- **WORK ORDER**
List, from the lines below, each one with "Given" in it.
* * *
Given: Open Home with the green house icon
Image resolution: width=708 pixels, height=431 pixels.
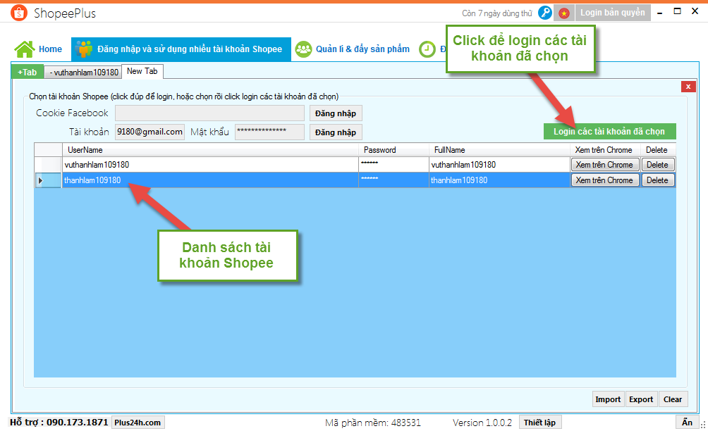Looking at the screenshot, I should click(x=25, y=49).
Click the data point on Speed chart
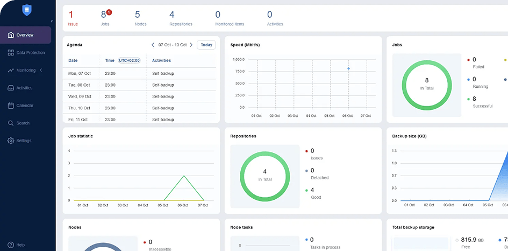 (x=348, y=68)
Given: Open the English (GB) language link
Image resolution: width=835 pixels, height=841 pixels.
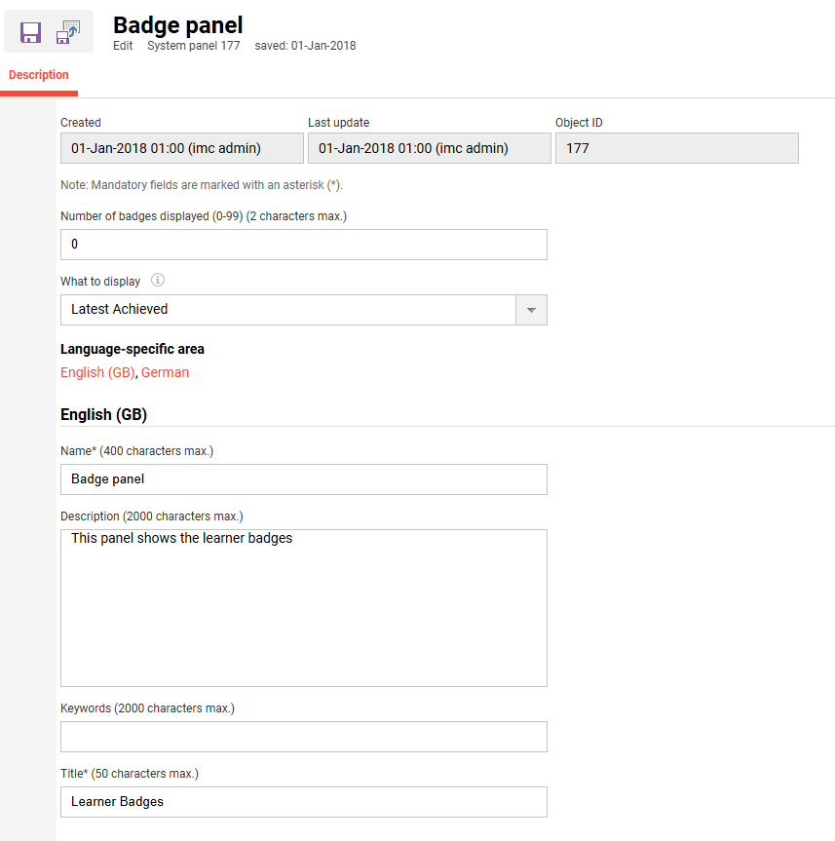Looking at the screenshot, I should (x=97, y=372).

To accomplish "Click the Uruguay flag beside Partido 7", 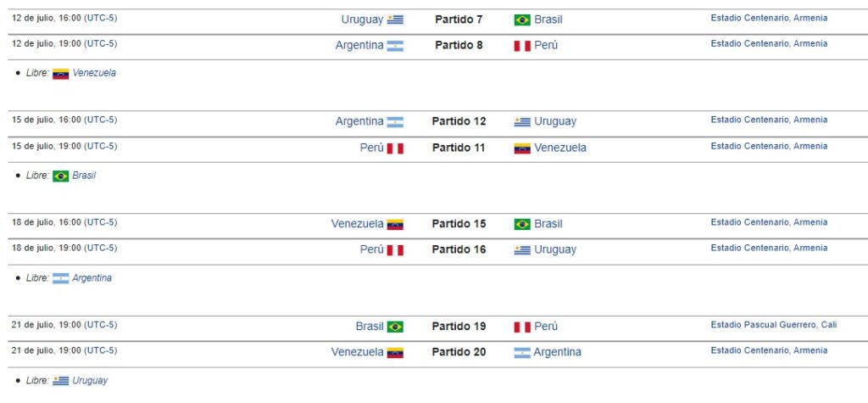I will pyautogui.click(x=395, y=20).
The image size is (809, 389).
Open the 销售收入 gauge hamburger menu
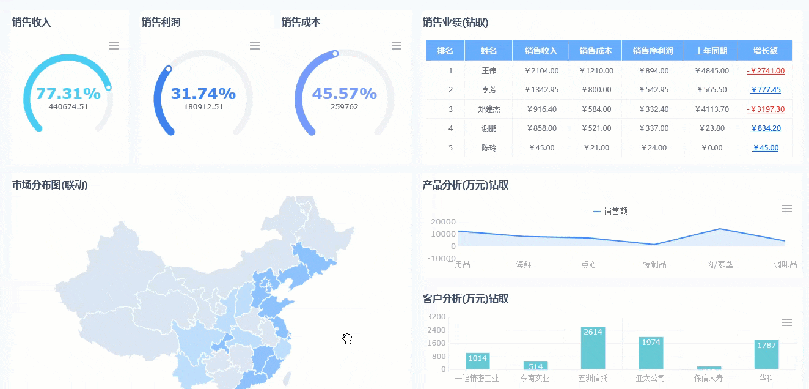click(x=114, y=46)
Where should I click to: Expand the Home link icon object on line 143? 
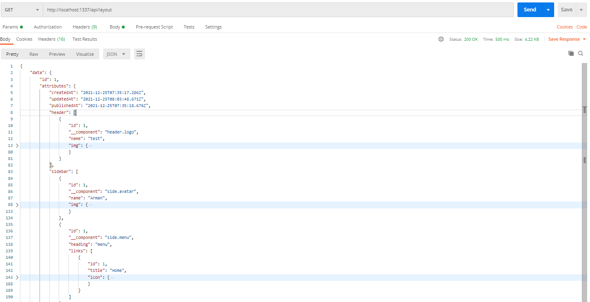tap(17, 277)
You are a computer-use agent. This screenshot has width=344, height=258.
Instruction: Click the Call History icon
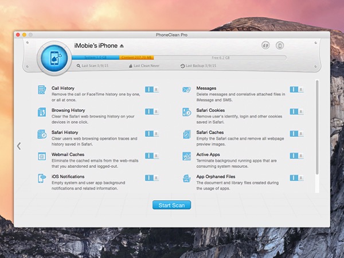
* * *
- **EXERCISE RESPONSE**
Given: Open Home with the green house icon
Given: Open the English (GB) language link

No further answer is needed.